**About this exercise:**
Reprint every line of the data, keeping each character intact.

**Data to examine:**
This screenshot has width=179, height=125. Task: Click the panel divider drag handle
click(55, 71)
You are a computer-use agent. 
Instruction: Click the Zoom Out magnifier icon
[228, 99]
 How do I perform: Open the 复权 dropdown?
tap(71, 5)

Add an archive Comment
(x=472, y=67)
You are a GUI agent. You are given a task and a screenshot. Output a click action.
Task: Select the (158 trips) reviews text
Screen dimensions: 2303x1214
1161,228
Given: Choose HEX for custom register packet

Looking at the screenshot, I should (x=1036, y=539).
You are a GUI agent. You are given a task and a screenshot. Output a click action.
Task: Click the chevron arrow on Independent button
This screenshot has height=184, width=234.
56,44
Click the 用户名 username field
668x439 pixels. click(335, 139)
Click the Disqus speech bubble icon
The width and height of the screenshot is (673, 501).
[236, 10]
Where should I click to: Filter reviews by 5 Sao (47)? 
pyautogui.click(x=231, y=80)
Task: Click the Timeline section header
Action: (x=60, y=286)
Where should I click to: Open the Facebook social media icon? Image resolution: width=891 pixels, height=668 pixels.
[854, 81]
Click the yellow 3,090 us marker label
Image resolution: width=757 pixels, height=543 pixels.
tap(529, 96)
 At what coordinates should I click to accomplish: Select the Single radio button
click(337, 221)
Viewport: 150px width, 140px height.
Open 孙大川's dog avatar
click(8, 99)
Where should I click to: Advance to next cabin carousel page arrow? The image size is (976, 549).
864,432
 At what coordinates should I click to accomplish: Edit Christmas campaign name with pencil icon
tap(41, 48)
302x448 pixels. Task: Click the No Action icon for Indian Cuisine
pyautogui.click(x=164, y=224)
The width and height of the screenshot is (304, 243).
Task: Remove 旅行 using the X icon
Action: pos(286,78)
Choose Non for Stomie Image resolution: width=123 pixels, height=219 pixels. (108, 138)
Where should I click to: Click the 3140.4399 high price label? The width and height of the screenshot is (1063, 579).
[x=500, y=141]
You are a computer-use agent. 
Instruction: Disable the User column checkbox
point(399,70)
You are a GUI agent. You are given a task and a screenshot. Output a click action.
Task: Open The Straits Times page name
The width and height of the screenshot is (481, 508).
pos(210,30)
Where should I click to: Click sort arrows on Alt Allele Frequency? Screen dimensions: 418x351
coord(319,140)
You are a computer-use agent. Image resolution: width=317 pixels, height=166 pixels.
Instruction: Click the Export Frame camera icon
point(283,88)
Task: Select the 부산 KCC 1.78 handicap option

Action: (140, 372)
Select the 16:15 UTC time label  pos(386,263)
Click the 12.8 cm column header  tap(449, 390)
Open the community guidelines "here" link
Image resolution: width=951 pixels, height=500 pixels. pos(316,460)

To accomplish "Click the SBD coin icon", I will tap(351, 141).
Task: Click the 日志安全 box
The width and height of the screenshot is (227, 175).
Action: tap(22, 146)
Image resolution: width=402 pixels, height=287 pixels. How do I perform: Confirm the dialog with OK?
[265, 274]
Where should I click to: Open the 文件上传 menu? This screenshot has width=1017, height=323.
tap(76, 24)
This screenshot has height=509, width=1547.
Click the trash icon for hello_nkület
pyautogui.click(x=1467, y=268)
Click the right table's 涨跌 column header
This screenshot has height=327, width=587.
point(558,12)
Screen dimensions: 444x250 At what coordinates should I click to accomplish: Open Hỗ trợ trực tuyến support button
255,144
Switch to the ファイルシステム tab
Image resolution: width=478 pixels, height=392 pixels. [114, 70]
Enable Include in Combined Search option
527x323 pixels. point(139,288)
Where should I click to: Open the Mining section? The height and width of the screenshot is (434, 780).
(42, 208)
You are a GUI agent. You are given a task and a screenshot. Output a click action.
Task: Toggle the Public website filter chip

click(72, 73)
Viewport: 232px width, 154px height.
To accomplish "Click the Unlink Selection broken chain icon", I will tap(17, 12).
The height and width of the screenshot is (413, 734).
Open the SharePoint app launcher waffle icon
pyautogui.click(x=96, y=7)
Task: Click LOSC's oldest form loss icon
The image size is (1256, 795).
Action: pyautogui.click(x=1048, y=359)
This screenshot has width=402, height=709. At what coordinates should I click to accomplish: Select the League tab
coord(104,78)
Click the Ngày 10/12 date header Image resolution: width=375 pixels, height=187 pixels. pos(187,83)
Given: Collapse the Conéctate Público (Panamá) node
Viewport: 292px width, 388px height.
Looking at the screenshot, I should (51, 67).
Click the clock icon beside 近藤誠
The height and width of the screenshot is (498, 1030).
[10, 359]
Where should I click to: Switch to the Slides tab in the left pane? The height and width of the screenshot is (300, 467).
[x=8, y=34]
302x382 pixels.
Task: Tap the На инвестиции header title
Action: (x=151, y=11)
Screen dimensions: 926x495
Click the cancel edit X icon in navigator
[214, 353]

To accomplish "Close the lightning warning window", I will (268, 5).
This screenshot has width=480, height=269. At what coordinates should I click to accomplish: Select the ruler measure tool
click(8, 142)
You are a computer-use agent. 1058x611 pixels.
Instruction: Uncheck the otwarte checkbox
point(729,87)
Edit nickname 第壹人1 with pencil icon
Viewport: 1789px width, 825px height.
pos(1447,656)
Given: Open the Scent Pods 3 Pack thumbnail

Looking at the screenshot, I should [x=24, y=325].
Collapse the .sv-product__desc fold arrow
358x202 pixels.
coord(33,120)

**Output of the task:**
This screenshot has width=179, height=125. Task: Click the panel divider drag handle
click(55, 71)
You are a computer-use agent. 
Instruction: Click the Zoom Out magnifier icon
[228, 99]
 How do I perform: Open the 复权 dropdown?
tap(71, 5)

Add an archive Comment
(x=472, y=67)
You are a GUI agent. You are given a task and a screenshot. Output a click action.
Task: Select the (158 trips) reviews text
Screen dimensions: 2303x1214
1161,228
Given: Choose HEX for custom register packet

Looking at the screenshot, I should (x=1036, y=539).
You are a GUI agent. You are given a task and a screenshot. Output a click action.
Task: Click the chevron arrow on Independent button
This screenshot has height=184, width=234.
56,44
Click the 用户名 username field
668x439 pixels. click(335, 139)
Click the Disqus speech bubble icon
The width and height of the screenshot is (673, 501).
[236, 10]
Where should I click to: Filter reviews by 5 Sao (47)? 
pyautogui.click(x=231, y=80)
Task: Click the Timeline section header
Action: (x=60, y=286)
Where should I click to: Open the Facebook social media icon? Image resolution: width=891 pixels, height=668 pixels.
[854, 81]
Click the yellow 3,090 us marker label
Image resolution: width=757 pixels, height=543 pixels.
tap(529, 96)
 At what coordinates should I click to accomplish: Select the Single radio button
click(337, 221)
Viewport: 150px width, 140px height.
Open 孙大川's dog avatar
click(8, 99)
Where should I click to: Advance to next cabin carousel page arrow? The image size is (976, 549).
864,432
 At what coordinates should I click to accomplish: Edit Christmas campaign name with pencil icon
tap(41, 48)
302x448 pixels. Task: Click the No Action icon for Indian Cuisine
pyautogui.click(x=164, y=224)
The width and height of the screenshot is (304, 243).
Task: Remove 旅行 using the X icon
Action: pos(286,78)
Choose Non for Stomie Image resolution: width=123 pixels, height=219 pixels. (108, 138)
Where should I click to: Click the 3140.4399 high price label? The width and height of the screenshot is (1063, 579).
[x=500, y=141]
You are a computer-use agent. 
Instruction: Disable the User column checkbox
point(399,70)
You are a GUI agent. You are given a task and a screenshot. Output a click action.
Task: Open The Straits Times page name
The width and height of the screenshot is (481, 508).
pos(210,30)
Where should I click to: Click sort arrows on Alt Allele Frequency? Screen dimensions: 418x351
coord(319,140)
You are a computer-use agent. Image resolution: width=317 pixels, height=166 pixels.
Instruction: Click the Export Frame camera icon
point(283,88)
Task: Select the 부산 KCC 1.78 handicap option

Action: (140, 372)
Select the 16:15 UTC time label  pos(386,263)
Click the 12.8 cm column header  tap(449, 390)
Open the community guidelines "here" link
Image resolution: width=951 pixels, height=500 pixels. pos(316,460)

To accomplish "Click the SBD coin icon", I will tap(351, 141).
Task: Click the 日志安全 box
The width and height of the screenshot is (227, 175).
Action: tap(22, 146)
Image resolution: width=402 pixels, height=287 pixels. How do I perform: Confirm the dialog with OK?
[265, 274]
Where should I click to: Open the 文件上传 menu? This screenshot has width=1017, height=323.
tap(76, 24)
This screenshot has height=509, width=1547.
Click the trash icon for hello_nkület
pyautogui.click(x=1467, y=268)
Click the right table's 涨跌 column header
This screenshot has height=327, width=587.
point(558,12)
Screen dimensions: 444x250 At what coordinates should I click to accomplish: Open Hỗ trợ trực tuyến support button
255,144
Switch to the ファイルシステム tab
Image resolution: width=478 pixels, height=392 pixels. [114, 70]
Enable Include in Combined Search option
527x323 pixels. point(139,288)
Where should I click to: Open the Mining section? The height and width of the screenshot is (434, 780).
(42, 208)
You are a GUI agent. You are given a task and a screenshot. Output a click action.
Task: Toggle the Public website filter chip

click(72, 73)
Viewport: 232px width, 154px height.
To accomplish "Click the Unlink Selection broken chain icon", I will tap(17, 12).
The height and width of the screenshot is (413, 734).
Open the SharePoint app launcher waffle icon
pyautogui.click(x=96, y=7)
Task: Click LOSC's oldest form loss icon
The image size is (1256, 795).
Action: pyautogui.click(x=1048, y=359)
This screenshot has width=402, height=709. At what coordinates should I click to accomplish: Select the League tab
coord(104,78)
Click the Ngày 10/12 date header Image resolution: width=375 pixels, height=187 pixels. pos(187,83)
Given: Collapse the Conéctate Público (Panamá) node
Viewport: 292px width, 388px height.
Looking at the screenshot, I should (51, 67).
Click the clock icon beside 近藤誠
The height and width of the screenshot is (498, 1030).
[10, 359]
Where should I click to: Switch to the Slides tab in the left pane? The height and width of the screenshot is (300, 467).
[x=8, y=34]
302x382 pixels.
Task: Tap the На инвестиции header title
Action: (x=151, y=11)
Screen dimensions: 926x495
Click the cancel edit X icon in navigator
[214, 353]

To accomplish "Close the lightning warning window", I will (268, 5).
This screenshot has width=480, height=269. At what coordinates should I click to accomplish: Select the ruler measure tool
click(8, 142)
You are a computer-use agent. 1058x611 pixels.
Instruction: Uncheck the otwarte checkbox
point(729,87)
Edit nickname 第壹人1 with pencil icon
Viewport: 1789px width, 825px height.
pos(1447,656)
Given: Open the Scent Pods 3 Pack thumbnail

Looking at the screenshot, I should [x=24, y=325].
Collapse the .sv-product__desc fold arrow
358x202 pixels.
coord(33,120)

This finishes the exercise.